Comment by KronisLV

5 hours ago

Used them for a while! They didn't seem to have prompt caching so I burnt through the daily 24M token limitations really quickly when doing large scale changes on a codebase (essentially a team's worth of menial migration/refactoring work). A lot of it was okay, but plenty had to be re-done and I still spotted some issues months down the line, in part I blame their model catalogue which did get an update to GLM 4.7 sometime way back, but definitely is showing its age: https://inference-docs.cerebras.ai/models/overview

Quality wise, Anthropic gives me the best results (Opus for almost everything, I make sub-agents with fresh context review its work, after 2-10 loops, usually finds most issues). Token amount wise for agentic work, DeepSeek V4 is up there. What Cerebras is doing pretty cool though, apparently they even have prompt caching now like the other big providers: https://inference-docs.cerebras.ai/capabilities/prompt-cachi... At the same time, producing bad code faster was annoying in a uniquely new way.

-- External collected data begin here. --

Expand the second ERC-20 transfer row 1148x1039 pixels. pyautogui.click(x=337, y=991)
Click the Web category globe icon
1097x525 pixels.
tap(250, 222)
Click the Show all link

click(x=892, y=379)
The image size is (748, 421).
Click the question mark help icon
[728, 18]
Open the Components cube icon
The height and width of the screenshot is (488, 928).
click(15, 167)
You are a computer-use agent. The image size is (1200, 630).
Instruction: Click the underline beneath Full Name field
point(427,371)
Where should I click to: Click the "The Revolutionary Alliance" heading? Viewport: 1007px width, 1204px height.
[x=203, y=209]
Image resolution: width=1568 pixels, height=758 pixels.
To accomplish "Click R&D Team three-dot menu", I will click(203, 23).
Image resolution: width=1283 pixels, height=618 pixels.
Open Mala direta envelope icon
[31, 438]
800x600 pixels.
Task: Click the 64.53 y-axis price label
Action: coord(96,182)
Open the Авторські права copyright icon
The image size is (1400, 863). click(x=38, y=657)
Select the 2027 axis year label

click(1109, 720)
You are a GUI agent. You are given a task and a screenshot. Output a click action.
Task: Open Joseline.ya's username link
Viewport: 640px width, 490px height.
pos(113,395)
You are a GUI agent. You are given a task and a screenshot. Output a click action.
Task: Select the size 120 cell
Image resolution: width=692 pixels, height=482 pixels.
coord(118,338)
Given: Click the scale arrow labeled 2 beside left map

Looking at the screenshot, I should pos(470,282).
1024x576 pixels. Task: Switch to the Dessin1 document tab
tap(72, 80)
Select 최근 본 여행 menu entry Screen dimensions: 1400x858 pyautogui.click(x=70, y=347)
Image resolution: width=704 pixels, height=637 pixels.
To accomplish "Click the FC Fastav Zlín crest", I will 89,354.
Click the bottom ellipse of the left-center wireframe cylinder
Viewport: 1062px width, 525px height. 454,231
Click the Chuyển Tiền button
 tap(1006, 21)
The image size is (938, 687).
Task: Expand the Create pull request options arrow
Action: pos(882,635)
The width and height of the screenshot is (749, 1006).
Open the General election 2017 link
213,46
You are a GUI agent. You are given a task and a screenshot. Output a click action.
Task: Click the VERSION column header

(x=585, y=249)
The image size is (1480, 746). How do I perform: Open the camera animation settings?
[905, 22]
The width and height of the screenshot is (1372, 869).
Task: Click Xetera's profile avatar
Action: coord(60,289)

Wish they'd update the models with their subscription, it could genuinely be great with the proper harness. Like if they can run GLM 4.7, surely they could at least get DeepSeek V4 Flash with a big context window going as a starting point. How can you have so much money to make your own chips, but can't run modern models that you can get for free? It's like they don't want people to use their subscription.

2 comments

KronisLV

cactusplant7374 4 hours ago

Have you tried Codex? If you have, how does it compare to Opus?

KronisLV 3 hours ago

Codex is pretty good, OpenAI models are up there with Anthropic's, though I still prefer the latter for most development tasks (in part UI/UX, in part personal preference for how the model performs and interacts with me and the codebases). That said, if you do get a subscription from OpenAI, they actually have more generous usage limits than Anthropic - Anthropic's Pro tier is borderline useless for agentic development and I just went with their 100 USD Max tier instead. OpenAI might be more cost effective, though GPT-5.5 is more expensive than GPT-5.4, for example.
I'm recently also considering downgrading to Pro and using DeepSeek V4 Pro for anything but the more complex tasks and basically wrote a little utility to hook Claude Code up with 3rd party providers better: https://ccode.kronis.dev/ or tbh I could also just use OpenCode on the CLI or maybe something like KiloCode in Visual Studio Code (sadly RooCode got retired, liked their UI/UX a lot too).
I guess where I'm going with all this is that most of the SOTA or near-SOTA models are pretty okay and if you want, you should either get their more affordable plans for a month and experiment, or maybe hook up whatever tools you have with something like OpenRouter and try out a bunch of them: https://openrouter.ai/ (though some of their providers quantize the models a lot, look out for that) Personally I'd also add the new Kimi and GLM models to the list of the ones to try out.
Paying for API tokens isn't really financially good long term for anyone but companies and eventually most folks just settle on a subscription of some sort, since those are heavily subsidized and more cost effective.